Heaters are tested in an ideal situation of 18°C where the wind has no influence. In reality, this isn't a very common situation. Perhaps your heater is mounted in a windy, open space where the outdoor temperature is 14°C. In that case, a heating range of 15m² as measured in the test situation is unrealistic. In the image, you can see that even in the first arc, there is already less thermal radiation than in the ideal situation due to wind and a lower temperature.
The images above show the heat radiation of a round heater. But there are also other models, of course. Think of a hanging, rectangular heater whereby the heat isn't spread around the heater. The image on the side shows what the thermal radiation looks like in this case.
Type of heating element
The temperature and wind sensitivity of your space aren't the only factors that have an impact on the heat range. There is also the type of heating element. Various heating elements are possible including golden tube, halogen, carbon, and quartz. Each type of heat lamp has different features. For example, a golden tube is the least sensitive to wind and quartz the most. Want a heater with a 20m² heating range? There is a big difference between a golden tube or quartz heater with a range of 20m². Wind has little influence on a golden tube heater, but it does affect the thermal radiation of a quartz heater. A quartz lamp is of lesser quality.

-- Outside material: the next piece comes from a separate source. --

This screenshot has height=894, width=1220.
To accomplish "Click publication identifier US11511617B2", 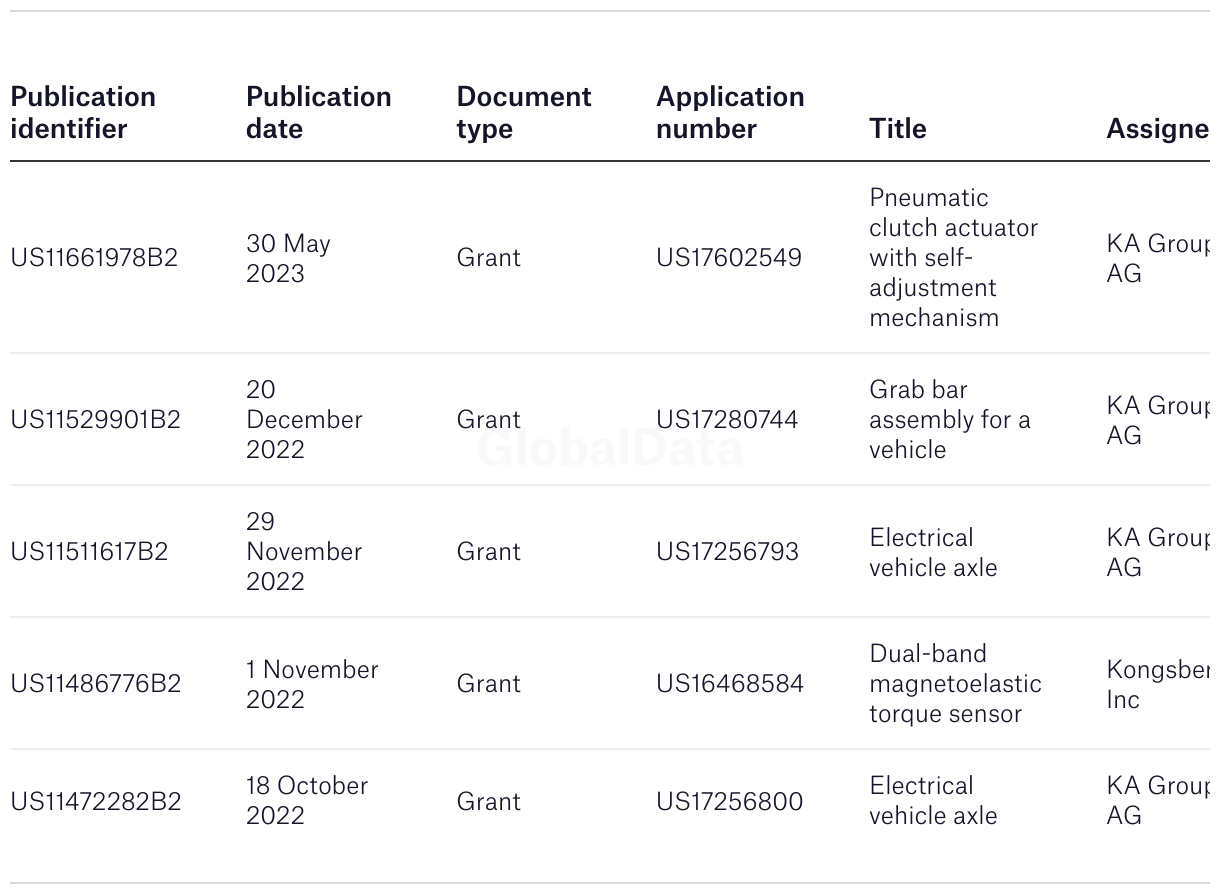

We give an indication of the heating range with each heater. Don't take this too literally. Various factors like wind and temperature can cause the thermal radiation to decrease. In addition, the heat at a distance of 10 meters is not the same as at a distance of 15 meters. You'll still feel the heat, but the intensity decreases. Keep this in mind when you purchase a heater for a room that is subject to weather conditions.